** START ROWS **
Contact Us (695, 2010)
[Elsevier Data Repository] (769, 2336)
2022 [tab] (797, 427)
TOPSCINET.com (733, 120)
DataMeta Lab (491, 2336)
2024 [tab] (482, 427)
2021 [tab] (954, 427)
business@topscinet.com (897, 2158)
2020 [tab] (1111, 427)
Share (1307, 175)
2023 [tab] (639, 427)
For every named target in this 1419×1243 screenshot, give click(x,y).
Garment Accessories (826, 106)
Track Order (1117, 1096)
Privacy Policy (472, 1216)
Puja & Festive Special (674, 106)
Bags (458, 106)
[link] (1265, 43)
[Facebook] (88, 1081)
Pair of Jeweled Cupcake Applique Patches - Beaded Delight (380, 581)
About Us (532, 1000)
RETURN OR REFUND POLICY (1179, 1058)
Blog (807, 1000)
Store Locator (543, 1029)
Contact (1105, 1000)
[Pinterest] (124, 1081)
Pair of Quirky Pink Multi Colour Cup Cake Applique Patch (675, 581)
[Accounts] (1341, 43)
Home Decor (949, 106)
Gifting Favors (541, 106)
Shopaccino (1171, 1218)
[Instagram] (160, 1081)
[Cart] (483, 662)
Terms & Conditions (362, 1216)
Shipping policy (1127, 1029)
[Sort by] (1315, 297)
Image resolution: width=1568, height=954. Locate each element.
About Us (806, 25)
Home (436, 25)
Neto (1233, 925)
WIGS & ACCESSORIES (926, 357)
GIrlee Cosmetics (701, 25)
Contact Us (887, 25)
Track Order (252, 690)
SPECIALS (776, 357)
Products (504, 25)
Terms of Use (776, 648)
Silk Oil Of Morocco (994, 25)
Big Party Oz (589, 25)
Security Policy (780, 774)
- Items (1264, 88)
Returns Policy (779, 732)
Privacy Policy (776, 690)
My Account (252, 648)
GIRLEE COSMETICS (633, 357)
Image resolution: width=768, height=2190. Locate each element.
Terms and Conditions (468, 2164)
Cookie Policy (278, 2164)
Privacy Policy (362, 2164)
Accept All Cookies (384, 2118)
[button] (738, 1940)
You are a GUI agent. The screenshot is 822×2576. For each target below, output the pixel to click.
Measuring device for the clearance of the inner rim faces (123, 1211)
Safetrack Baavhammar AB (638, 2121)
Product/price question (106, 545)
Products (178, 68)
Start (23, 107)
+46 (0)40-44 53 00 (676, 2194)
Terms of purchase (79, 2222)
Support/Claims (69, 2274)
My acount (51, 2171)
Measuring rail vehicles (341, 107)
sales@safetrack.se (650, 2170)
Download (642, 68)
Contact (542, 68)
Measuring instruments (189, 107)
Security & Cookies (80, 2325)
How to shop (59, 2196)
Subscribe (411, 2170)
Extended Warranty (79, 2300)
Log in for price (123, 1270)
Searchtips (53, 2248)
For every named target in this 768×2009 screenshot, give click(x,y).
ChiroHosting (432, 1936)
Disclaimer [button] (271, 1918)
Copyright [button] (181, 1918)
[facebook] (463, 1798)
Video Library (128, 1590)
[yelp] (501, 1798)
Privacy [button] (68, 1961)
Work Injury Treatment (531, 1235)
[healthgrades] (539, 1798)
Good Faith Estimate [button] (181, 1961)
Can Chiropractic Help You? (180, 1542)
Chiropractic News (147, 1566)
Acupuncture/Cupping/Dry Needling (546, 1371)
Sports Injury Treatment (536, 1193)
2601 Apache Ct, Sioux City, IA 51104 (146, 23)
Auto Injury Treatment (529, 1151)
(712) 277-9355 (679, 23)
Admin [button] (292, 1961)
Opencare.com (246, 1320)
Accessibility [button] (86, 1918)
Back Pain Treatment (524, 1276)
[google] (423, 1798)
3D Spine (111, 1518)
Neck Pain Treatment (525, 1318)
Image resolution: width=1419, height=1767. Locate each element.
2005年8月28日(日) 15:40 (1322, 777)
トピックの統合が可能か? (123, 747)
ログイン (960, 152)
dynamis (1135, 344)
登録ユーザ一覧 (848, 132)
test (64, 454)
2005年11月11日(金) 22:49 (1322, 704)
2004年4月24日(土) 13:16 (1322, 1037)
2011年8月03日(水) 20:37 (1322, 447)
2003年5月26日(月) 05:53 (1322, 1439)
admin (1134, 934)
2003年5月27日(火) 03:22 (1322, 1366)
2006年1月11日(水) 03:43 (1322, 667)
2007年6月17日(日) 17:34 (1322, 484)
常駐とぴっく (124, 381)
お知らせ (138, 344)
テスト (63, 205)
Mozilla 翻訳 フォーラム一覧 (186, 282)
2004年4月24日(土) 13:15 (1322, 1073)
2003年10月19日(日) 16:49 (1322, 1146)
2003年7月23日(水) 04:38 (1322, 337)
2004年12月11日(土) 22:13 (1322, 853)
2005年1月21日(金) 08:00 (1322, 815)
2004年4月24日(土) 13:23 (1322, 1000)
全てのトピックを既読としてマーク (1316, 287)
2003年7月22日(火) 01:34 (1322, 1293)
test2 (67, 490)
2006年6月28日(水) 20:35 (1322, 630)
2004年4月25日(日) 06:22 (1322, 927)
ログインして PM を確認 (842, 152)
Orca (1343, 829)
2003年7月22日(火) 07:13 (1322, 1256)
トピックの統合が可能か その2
** END ROWS **
WHAT IS BEING ASKED → Give every entry above again, character for character and in its original order.

FINISHED EXERCISE →
Contact Us (695, 2010)
[Elsevier Data Repository] (769, 2336)
2022 [tab] (797, 427)
TOPSCINET.com (733, 120)
DataMeta Lab (491, 2336)
2024 [tab] (482, 427)
2021 [tab] (954, 427)
business@topscinet.com (897, 2158)
2020 [tab] (1111, 427)
Share (1307, 175)
2023 [tab] (639, 427)
For every named target in this 1419×1243 screenshot, give click(x,y).
Garment Accessories (826, 106)
Track Order (1117, 1096)
Privacy Policy (472, 1216)
Puja & Festive Special (674, 106)
Bags (458, 106)
[link] (1265, 43)
[Facebook] (88, 1081)
Pair of Jeweled Cupcake Applique Patches - Beaded Delight (380, 581)
About Us (532, 1000)
RETURN OR REFUND POLICY (1179, 1058)
Blog (807, 1000)
Store Locator (543, 1029)
Contact (1105, 1000)
[Pinterest] (124, 1081)
Pair of Quirky Pink Multi Colour Cup Cake Applique Patch (675, 581)
[Accounts] (1341, 43)
Home Decor (949, 106)
Gifting Favors (541, 106)
Shopaccino (1171, 1218)
[Instagram] (160, 1081)
[Cart] (483, 662)
Terms & Conditions (362, 1216)
Shipping policy (1127, 1029)
[Sort by] (1315, 297)
Image resolution: width=1568, height=954. Locate each element.
About Us (806, 25)
Home (436, 25)
Neto (1233, 925)
WIGS & ACCESSORIES (926, 357)
GIrlee Cosmetics (701, 25)
Contact Us (887, 25)
Track Order (252, 690)
SPECIALS (776, 357)
Products (504, 25)
Terms of Use (776, 648)
Silk Oil Of Morocco (994, 25)
Big Party Oz (589, 25)
Security Policy (780, 774)
- Items (1264, 88)
Returns Policy (779, 732)
Privacy Policy (776, 690)
My Account (252, 648)
GIRLEE COSMETICS (633, 357)
Image resolution: width=768, height=2190. Locate each element.
Terms and Conditions (468, 2164)
Cookie Policy (278, 2164)
Privacy Policy (362, 2164)
Accept All Cookies (384, 2118)
[button] (738, 1940)
You are a GUI agent. The screenshot is 822×2576. For each target below, output the pixel to click.
Measuring device for the clearance of the inner rim faces (123, 1211)
Safetrack Baavhammar AB (638, 2121)
Product/price question (106, 545)
Products (178, 68)
Start (23, 107)
+46 (0)40-44 53 00 (676, 2194)
Terms of purchase (79, 2222)
Support/Claims (69, 2274)
My acount (51, 2171)
Measuring rail vehicles (341, 107)
sales@safetrack.se (650, 2170)
Download (642, 68)
Contact (542, 68)
Measuring instruments (189, 107)
Security & Cookies (80, 2325)
How to shop (59, 2196)
Subscribe (411, 2170)
Extended Warranty (79, 2300)
Log in for price (123, 1270)
Searchtips (53, 2248)
For every named target in this 768×2009 screenshot, give click(x,y).
ChiroHosting (432, 1936)
Disclaimer [button] (271, 1918)
Copyright [button] (181, 1918)
[facebook] (463, 1798)
Video Library (128, 1590)
[yelp] (501, 1798)
Privacy [button] (68, 1961)
Work Injury Treatment (531, 1235)
[healthgrades] (539, 1798)
Good Faith Estimate [button] (181, 1961)
Can Chiropractic Help You? (180, 1542)
Chiropractic News (147, 1566)
Acupuncture/Cupping/Dry Needling (546, 1371)
Sports Injury Treatment (536, 1193)
2601 Apache Ct, Sioux City, IA 51104 (146, 23)
Auto Injury Treatment (529, 1151)
(712) 277-9355 (679, 23)
Admin [button] (292, 1961)
Opencare.com (246, 1320)
Accessibility [button] (86, 1918)
Back Pain Treatment (524, 1276)
[google] (423, 1798)
3D Spine (111, 1518)
Neck Pain Treatment (525, 1318)
Image resolution: width=1419, height=1767. Locate each element.
2005年8月28日(日) 15:40 (1322, 777)
トピックの統合が可能か? (123, 747)
ログイン (960, 152)
dynamis (1135, 344)
登録ユーザ一覧 (848, 132)
test (64, 454)
2005年11月11日(金) 22:49 (1322, 704)
2004年4月24日(土) 13:16 (1322, 1037)
2011年8月03日(水) 20:37 (1322, 447)
2003年5月26日(月) 05:53 (1322, 1439)
admin (1134, 934)
2003年5月27日(火) 03:22 (1322, 1366)
2006年1月11日(水) 03:43 (1322, 667)
2007年6月17日(日) 17:34 (1322, 484)
常駐とぴっく (124, 381)
お知らせ (138, 344)
テスト (63, 205)
Mozilla 翻訳 フォーラム一覧 (186, 282)
2004年4月24日(土) 13:15 (1322, 1073)
2003年10月19日(日) 16:49 (1322, 1146)
2003年7月23日(水) 04:38 (1322, 337)
2004年12月11日(土) 22:13 (1322, 853)
2005年1月21日(金) 08:00 (1322, 815)
2004年4月24日(土) 13:23 (1322, 1000)
全てのトピックを既読としてマーク (1316, 287)
2003年7月22日(火) 01:34 (1322, 1293)
test2 (67, 490)
2006年6月28日(水) 20:35 (1322, 630)
2004年4月25日(日) 06:22 (1322, 927)
ログインして PM を確認 (842, 152)
Orca (1343, 829)
2003年7月22日(火) 07:13 (1322, 1256)
トピックの統合が可能か その2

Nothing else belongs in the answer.